Scottish Mortgage Investment Trust (LSE:SMT) shares have been on a downward trajectory recently. What has caused this recent share price drop and should I add cheapened Scottish Mortgage shares to my holdings? Let’s take a closer look at developments to help me make a decision.
Why are Scottish Mortgage shares falling?
As a quick reminder, SMT is a publicly traded investment trust that looks for strong businesses yielding above-average returns. It is managed by Baillie Gifford & Co, an Edinburgh-based investment management partnership.
I believe SMT shares have fallen, in recent months especially, due to its heavy focus on tech stocks. Tech stocks have been the hardest hit by macroeconomic and geopolitical issues currently occurring throughout the world. Soaring inflation and the tragic events in Ukraine have caused stocks to fall and a stock market correction to occur. SMT is one of a number of stocks to experience a share price drop.
So what’s the current state of play with the SMT share price? Well, as I write, the shares are trading for 941p. At this time last year, the shares were trading for 1,251p, which is a 24% drop over a 12-month period. In 2022 to date, Scottish Mortgage shares have dropped 29% to current levels.
Cheap but risky
The recent dip in SMT’s share price has made me consider adding the shares to my holdings. There is lots to like about SMT, in my opinion. It has been one of the best performing investment trusts in the UK for a long time. It possesses an excellent track record of picking quality stocks and providing consistent returns. I do understand that past performance is not a guarantee of the future, however. In addition to all this, the fallen shares look cheap right now.

» STORED DATA:

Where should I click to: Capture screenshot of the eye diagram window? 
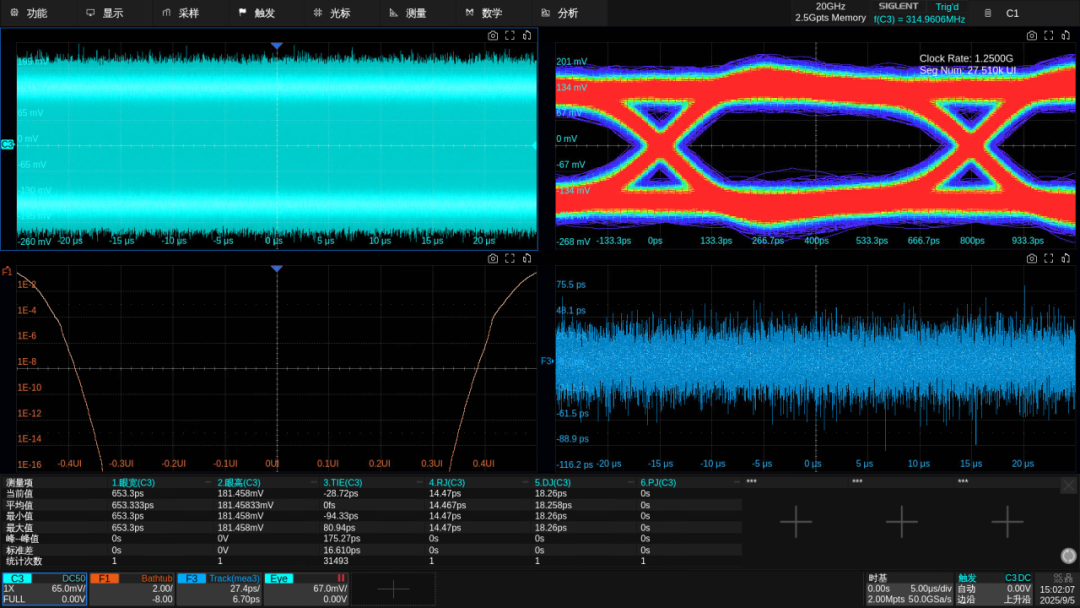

» WORK ORDER A:
According to the article on Scottish Mortgage shares, why has the trust's share price fallen in recent months?
» WORK ORDER B:
Return the passage of the Scottish Mortgage article between "So what’s the" and "cheap right now.", inclusive.

» ANSWER SECTION A:
The writer believes the shares have fallen because of the trust's heavy focus on tech stocks. Tech stocks have been hit hardest by current macroeconomic and geopolitical issues, as soaring inflation and the events in Ukraine have caused stocks to fall and a market correction to occur.

» ANSWER SECTION B:
So what’s the current state of play with the SMT share price? Well, as I write, the shares are trading for 941p. At this time last year, the shares were trading for 1,251p, which is a 24% drop over a 12-month period. In 2022 to date, Scottish Mortgage shares have dropped 29% to current levels.
Cheap but risky
The recent dip in SMT’s share price has made me consider adding the shares to my holdings. There is lots to like about SMT, in my opinion. It has been one of the best performing investment trusts in the UK for a long time. It possesses an excellent track record of picking quality stocks and providing consistent returns. I do understand that past performance is not a guarantee of the future, however. In addition to all this, the fallen shares look cheap right now.